**What to work on:** Each line of the records below that holds "section" should be returned.

**Source data:**
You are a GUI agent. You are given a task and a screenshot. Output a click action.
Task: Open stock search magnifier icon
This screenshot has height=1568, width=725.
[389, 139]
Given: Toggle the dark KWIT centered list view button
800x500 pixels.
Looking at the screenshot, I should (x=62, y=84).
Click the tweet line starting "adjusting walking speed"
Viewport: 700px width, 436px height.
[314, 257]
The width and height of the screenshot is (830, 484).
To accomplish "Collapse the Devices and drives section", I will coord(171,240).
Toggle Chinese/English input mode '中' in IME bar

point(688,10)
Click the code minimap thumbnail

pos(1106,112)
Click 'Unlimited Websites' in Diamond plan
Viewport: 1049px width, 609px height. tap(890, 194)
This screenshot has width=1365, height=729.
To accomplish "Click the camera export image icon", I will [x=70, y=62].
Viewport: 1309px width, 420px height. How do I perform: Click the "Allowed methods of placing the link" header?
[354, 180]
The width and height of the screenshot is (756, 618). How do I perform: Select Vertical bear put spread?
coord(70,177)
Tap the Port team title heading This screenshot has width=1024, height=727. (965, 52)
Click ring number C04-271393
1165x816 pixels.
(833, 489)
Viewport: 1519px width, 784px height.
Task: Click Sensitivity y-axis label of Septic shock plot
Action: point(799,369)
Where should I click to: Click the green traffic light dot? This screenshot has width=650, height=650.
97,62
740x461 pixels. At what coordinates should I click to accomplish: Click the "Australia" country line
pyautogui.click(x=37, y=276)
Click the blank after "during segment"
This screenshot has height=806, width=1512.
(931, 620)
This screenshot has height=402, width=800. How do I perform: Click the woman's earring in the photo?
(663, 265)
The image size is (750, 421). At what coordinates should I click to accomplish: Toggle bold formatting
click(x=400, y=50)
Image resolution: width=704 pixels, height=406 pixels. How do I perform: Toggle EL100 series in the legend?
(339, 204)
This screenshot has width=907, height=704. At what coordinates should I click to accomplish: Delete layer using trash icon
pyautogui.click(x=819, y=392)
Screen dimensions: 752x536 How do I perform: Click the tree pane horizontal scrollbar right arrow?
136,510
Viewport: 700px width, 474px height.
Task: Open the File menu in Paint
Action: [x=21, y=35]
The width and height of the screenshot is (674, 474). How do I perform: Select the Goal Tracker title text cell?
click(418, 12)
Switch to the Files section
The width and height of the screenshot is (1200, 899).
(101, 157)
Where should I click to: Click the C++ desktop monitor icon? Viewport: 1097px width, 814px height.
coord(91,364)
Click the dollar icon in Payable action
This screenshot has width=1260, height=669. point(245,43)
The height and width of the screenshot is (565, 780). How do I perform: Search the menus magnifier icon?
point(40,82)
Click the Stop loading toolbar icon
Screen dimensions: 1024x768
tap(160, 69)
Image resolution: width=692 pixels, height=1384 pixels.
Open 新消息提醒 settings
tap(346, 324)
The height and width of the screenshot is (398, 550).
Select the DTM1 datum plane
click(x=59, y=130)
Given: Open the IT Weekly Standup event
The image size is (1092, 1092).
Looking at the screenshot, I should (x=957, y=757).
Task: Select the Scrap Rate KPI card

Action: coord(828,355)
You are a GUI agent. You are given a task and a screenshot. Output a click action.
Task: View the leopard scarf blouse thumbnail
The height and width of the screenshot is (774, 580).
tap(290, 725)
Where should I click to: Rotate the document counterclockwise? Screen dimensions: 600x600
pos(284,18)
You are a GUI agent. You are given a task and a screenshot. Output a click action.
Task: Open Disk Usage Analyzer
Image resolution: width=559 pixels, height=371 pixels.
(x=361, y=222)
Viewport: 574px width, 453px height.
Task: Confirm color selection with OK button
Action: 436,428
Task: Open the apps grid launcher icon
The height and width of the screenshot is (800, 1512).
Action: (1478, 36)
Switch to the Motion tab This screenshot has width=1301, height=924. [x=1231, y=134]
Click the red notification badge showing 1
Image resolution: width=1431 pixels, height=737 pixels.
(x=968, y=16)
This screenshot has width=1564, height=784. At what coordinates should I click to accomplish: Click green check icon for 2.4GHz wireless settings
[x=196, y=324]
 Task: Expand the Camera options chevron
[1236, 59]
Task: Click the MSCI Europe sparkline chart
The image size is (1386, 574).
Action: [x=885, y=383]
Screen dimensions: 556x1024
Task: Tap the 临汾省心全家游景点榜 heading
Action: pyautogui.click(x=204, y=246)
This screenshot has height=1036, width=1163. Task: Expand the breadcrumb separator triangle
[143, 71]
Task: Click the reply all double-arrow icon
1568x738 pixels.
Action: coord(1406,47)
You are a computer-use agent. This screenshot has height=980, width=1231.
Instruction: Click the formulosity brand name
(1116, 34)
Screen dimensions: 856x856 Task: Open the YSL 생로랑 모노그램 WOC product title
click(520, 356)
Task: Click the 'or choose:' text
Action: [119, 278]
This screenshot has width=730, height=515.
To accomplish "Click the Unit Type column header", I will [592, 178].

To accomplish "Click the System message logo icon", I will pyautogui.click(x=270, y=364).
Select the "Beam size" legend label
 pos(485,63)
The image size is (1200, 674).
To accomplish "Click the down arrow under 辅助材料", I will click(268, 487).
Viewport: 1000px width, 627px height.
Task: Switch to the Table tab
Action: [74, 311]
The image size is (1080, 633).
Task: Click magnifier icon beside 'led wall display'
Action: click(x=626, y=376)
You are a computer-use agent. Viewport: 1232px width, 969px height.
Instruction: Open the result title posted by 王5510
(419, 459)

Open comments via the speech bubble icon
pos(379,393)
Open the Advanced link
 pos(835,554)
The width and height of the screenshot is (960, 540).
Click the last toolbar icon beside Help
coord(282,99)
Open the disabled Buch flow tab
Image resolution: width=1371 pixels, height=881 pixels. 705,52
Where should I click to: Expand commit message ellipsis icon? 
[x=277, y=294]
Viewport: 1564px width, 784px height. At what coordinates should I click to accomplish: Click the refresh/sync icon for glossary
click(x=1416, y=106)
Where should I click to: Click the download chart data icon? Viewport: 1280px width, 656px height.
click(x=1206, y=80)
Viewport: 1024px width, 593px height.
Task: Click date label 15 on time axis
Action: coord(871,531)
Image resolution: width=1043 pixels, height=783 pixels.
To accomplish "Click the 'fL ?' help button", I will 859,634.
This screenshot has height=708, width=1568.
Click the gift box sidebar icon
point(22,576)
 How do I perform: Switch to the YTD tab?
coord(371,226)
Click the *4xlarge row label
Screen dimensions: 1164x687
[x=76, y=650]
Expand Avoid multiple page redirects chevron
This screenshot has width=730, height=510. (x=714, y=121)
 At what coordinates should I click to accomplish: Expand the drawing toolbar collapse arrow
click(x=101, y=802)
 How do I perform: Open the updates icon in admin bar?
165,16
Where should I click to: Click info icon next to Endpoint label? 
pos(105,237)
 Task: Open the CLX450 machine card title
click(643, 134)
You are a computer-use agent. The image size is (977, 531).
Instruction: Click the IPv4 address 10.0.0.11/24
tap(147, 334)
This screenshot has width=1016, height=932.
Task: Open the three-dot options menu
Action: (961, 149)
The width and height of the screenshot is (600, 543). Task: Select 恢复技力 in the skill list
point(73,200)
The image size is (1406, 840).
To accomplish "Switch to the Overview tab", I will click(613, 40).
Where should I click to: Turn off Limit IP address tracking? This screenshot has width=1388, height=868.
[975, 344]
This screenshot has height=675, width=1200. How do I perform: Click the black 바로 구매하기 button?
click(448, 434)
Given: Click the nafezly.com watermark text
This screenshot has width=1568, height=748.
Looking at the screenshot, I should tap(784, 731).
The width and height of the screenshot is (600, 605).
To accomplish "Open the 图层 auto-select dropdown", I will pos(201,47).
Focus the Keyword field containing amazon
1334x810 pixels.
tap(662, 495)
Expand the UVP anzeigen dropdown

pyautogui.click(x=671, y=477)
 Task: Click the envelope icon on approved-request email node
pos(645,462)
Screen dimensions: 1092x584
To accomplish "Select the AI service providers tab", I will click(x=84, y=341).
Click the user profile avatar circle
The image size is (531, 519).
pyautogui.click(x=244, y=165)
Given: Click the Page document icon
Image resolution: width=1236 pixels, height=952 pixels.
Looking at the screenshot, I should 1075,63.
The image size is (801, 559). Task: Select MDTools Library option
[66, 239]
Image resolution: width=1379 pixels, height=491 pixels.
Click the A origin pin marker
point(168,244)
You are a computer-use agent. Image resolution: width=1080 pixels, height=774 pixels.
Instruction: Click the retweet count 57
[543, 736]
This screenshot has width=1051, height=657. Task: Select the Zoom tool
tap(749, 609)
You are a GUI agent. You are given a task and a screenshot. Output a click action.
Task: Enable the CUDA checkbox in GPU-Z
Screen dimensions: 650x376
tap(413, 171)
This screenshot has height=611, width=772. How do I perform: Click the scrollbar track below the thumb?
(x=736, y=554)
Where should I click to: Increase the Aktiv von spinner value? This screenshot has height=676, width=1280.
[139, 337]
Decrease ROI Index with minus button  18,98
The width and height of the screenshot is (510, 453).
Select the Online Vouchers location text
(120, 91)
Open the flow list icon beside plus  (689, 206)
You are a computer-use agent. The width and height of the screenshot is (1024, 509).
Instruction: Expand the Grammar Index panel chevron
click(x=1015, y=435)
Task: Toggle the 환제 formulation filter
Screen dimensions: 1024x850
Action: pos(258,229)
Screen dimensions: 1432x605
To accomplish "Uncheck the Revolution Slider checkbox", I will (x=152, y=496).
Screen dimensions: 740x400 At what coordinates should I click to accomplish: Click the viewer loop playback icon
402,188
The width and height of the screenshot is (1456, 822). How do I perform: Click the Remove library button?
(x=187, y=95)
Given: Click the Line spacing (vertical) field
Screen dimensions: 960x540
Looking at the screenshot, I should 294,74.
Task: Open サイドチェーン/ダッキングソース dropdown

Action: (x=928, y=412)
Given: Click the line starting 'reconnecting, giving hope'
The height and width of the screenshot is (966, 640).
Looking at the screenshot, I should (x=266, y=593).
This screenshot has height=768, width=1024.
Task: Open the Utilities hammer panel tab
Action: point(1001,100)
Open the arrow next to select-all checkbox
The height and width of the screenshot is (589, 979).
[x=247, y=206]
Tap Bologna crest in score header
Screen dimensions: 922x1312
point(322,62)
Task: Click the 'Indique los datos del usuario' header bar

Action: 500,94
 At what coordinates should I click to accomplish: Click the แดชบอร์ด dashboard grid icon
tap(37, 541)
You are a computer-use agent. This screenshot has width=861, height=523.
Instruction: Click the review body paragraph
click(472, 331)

**Written response:**
To accomplish "Collapse the Devices and drives section", I will coord(171,240).
Switch to the Files section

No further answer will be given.